[PHP-DEV] Run-time taint support proposal

One of the largest discussions on the PHP internals list begun last Friday with a lengthy proposal by Wietse Venema. At the time of writing this entry, the proposal generated over 100 responses. Everyone on the list had it’s word to say. Now that the two Jesters and the King of Spades (Andi Gutmans, Zeev Suraski and Rasmus Lerdorf) gave their opinion, it might be time for a recapitulation. At this time, it’s almost certain an implementation will be made, not so certain it will be incorporated.

So, what is taint mode all about? It’s about automatically marking data from external sources as unsafe and making sure it’s sanitized before being used. Here is a sample explaining what it does in detail. For now, Beep! will indicate an error. A hundred responses was not enough to decide what to do with these.

$result = mysql_query( "SELECT * FROM foo
    WHERE bar = '{$_GET['baz']}'" ); // Beep!
$result = mysql_query( "SELECT * FROM foo
    WHERE bar = '" .
    mysql_real_escape_string($_GET['baz']) . "'" ); // OK

while( $row = mysql_fetch_row( $result ) )
{
    echo $row[0]; // Beep!
    echo htmlentities( $row[0] ); // OK
    echo (untainted) $row[0]; // OK, but no decision on syntax for this one
}

$stmt = $pdo_dbh->prepare( "INSERT INTO foo (bar, baz)
    VALUES(:a, :b)" );
$stmt->execute(
    array( ':a' => $_GET['baz'], ':b' => 123 ) ); // OK

Basically, the taint mode only ensures that the appropriate an escaping mechanism is used before sending information to an external source. It does not replace input filtering, as the sample above still contains many flaws.

The opposition to taint mode, lead by the Jack of Hearts (Ilia Alshanetsky) is scared that taint mode will only become an other safe_mode, causing more harm than good. In a worst case scenario, ISPs would enable the taint mode thinking it will make their servers safe from everything, which, as everyone agrees on, is not true. Fooling the taint mode is fairly easy.

exec( mysql_real_escape_string( $_GET['command'] ) ); // OK

To prevent this from happening, taint mode would need to be aware of the context, which would require more than 1 bit, as the current proposal indicates. A bulletproof solution would require too much overhead to be acceptable. Early in the discussions, the overhead of a single check was a concern.

Those supporting the idea (supporting the proposal is not quite the same thing) think it would be a good tool for security conscious developers willing to improve the security of their applications. Those willing to avoid security will be able to do it anyway (PHP always allowed anyone to shoot themselves in the foot). Even if taint mode does not catch every security issue, being able to catch 90% is better than nothing. Plus, it could actually be a good educational tool for those willing to learn. The perception of the public towards the new language feature is important and appropriate communication will be required to avoid problems with ISPs.
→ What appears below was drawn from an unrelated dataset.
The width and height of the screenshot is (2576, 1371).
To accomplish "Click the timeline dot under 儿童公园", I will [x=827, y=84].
Enabling, disabling and error reporting

One thing is certain: it will be disabled by default to keep backwards compatibility. Even the best applications out there would probably fail the taint mode test. Take this safe example:

$foo = 123; // tainted, from external source
if( is_numeric( $foo ) )
    echo $foo;

The example is perfectly safe, but taint mode will not understand this. Most applications will not run under taint mode unless major modifications are made. This is why some suggested it should only be used for new developments. Some even suggested that, just like error reporting, it should be disabled in production. It was proposed that the checks could be enabled or disabled at compile time to avoid any overhead in a production environment, but this one did not make too much noise. The other option is of course to make it an option in php.ini. Making it an option in the configuration file would of course make it easier to Windows users not used to compiling PHP.
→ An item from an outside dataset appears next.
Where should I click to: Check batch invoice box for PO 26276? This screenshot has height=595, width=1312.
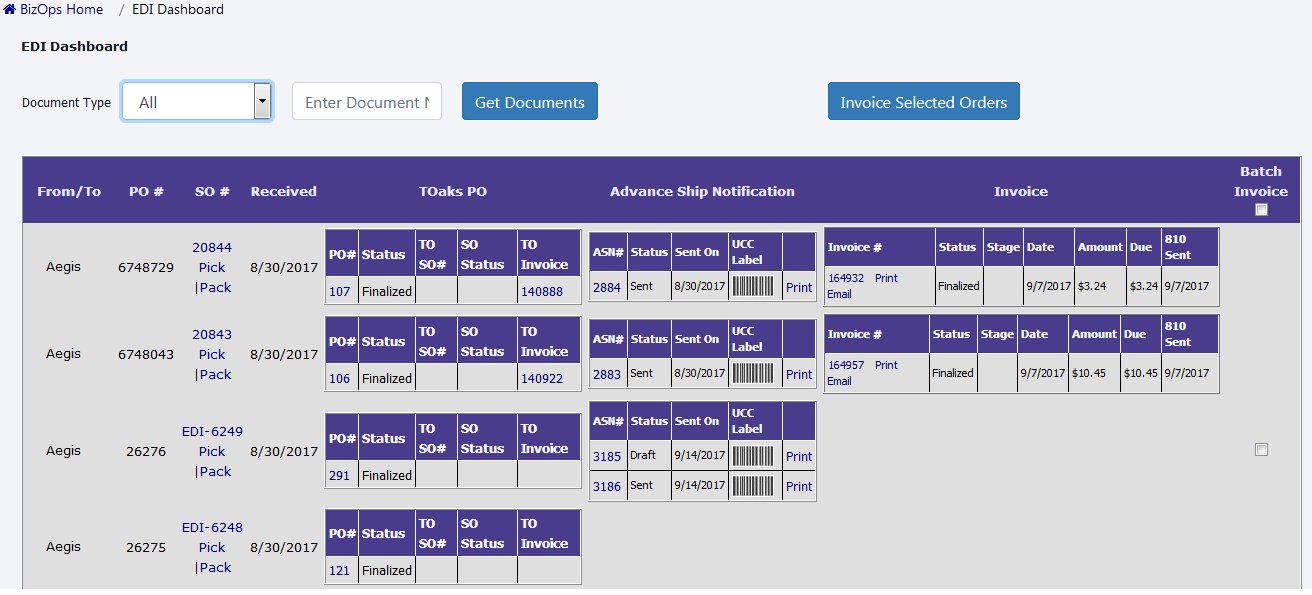tap(1261, 450)
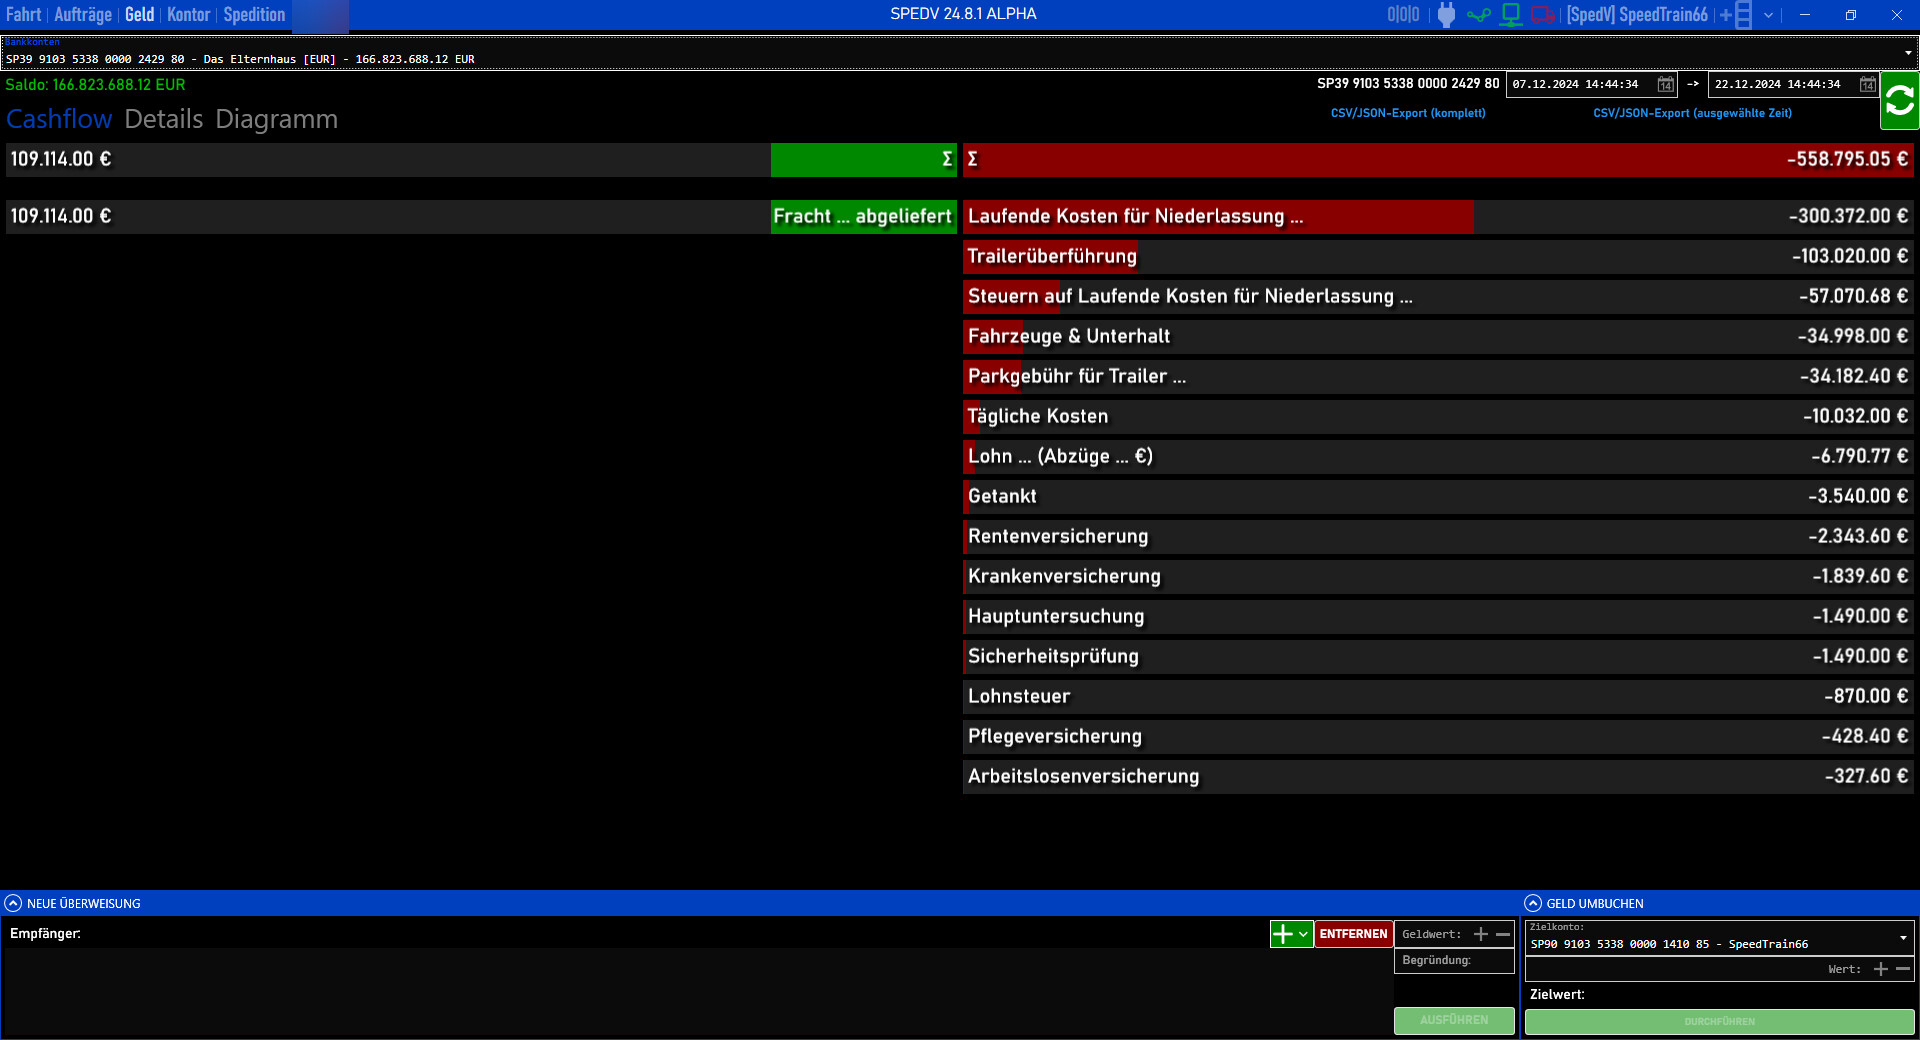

Three modes were proposed.

  1. Disabled.
  2. Audit mode. Application would still run, but problems would be logged to a file.
  3. Enforcement mode. Kill the script on taint error.
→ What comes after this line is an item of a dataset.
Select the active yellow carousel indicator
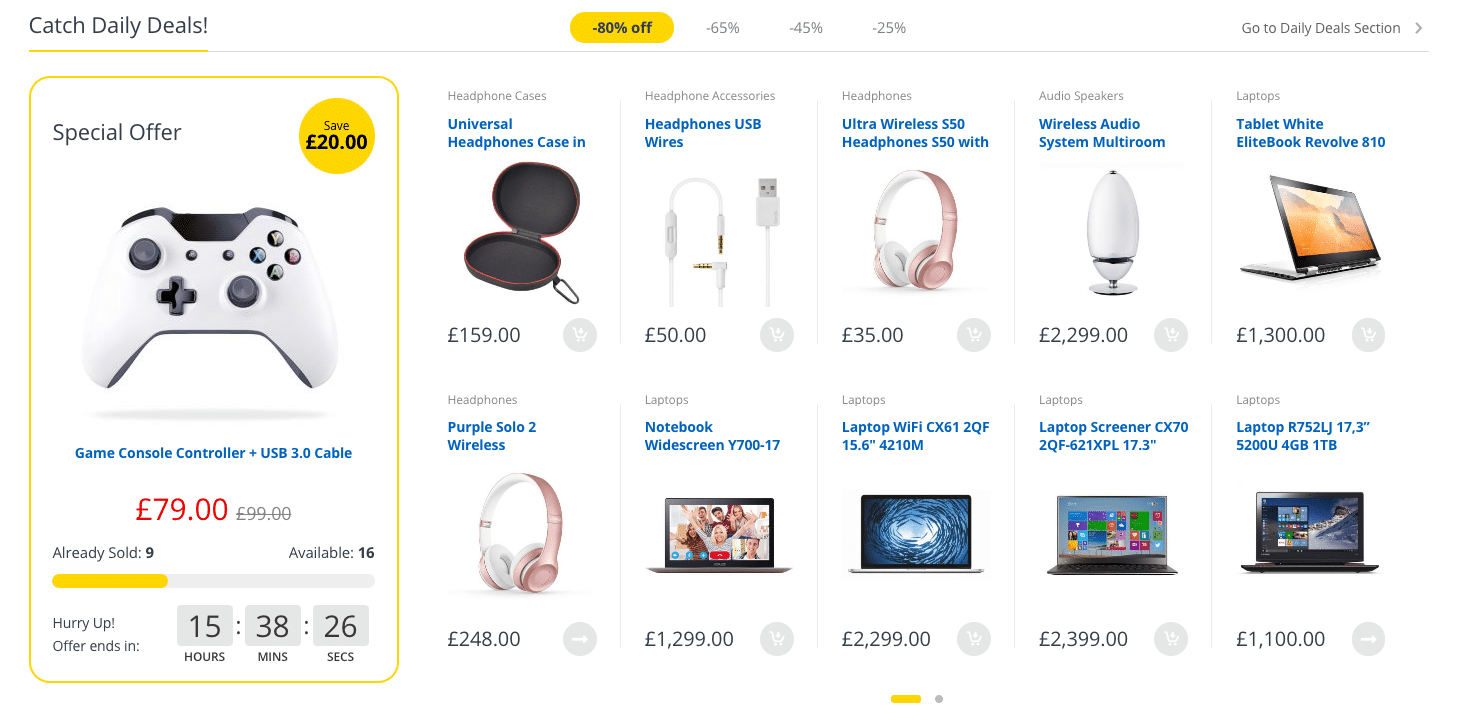 (x=906, y=699)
The last one, now known as mode 3, was loudly rejected by both sides for giving a false sense of security. It would encourage hosts to enable it and only accept taint mode compliant applications to run on the server. Passing the taint mode test does not mean the application is secure and that is not the message that wants to be sent. Plus, it would encourage all application writers out there to patch their applications blindly just to get them to run on shared hosts.

An option proposed would be to add an E_TAINT reporting level, which would allow to enable or disable the reporting easily and take advantage of all the logging mechanisms available.

After all, this is the internals list

Of course, there were discussions about implementation details, the impact on source code to be modified, how it would be integrated in the ZVAL. The conclusion to this was that it should not be too complicated, but a base implementation is required before giving more details.

No matter what, the workload required can’t be worst than converting 3000 functions for unicode compliance in PHP 6. As for the inclusion of taint mode: no words. Obviously PHP 6 if it’s accepted, but who knows, it might just be included in 5.3.

Some off topic issues

On the topic of perception by ISPs and good communication of the purpose of taint mode, it was proposed to rename php.ini to php.ini-development and php-ini-recommended to php.ini-production in the distribution for clarity purposes. The former would include E_ALL error reporting and probably taint mode, and the second would disable error output and taint mode. Unlike most issues on the thread, most seemed to agree on the rename, while the content of the file is not likely to change.

A proposition to kill $_GET/_POST/$_ENV/$_COOKIE/$_SESSION/$_REQUEST altogether was made. The point was that the filter extension provides a better solution and those legacy superglobals now caused more harm than good. I think this one was rejected without any discussion. Can you imagine how many applications would break? But the point is still valid: ext/filter is a better option.

Where do I stand?

I think taint mode combined with the filter extension could change the way PHP applications are being written in a drastic way. Ever since PHP 5, PHP has only become more elegant as a language. This new proposal would actually enforce good practises and place a focus on security. I think taint mode is only a tool for developers. Some PHP developers out there don’t care about security. Fine, they don’t have to use it. But some do, some make efforts to make their applications secure. Having taint mode would help these people catch that one place they forgot to escape a value. While it won’t assure that the application is completely secure, it will at least give a certain confidence level that most of it is safe.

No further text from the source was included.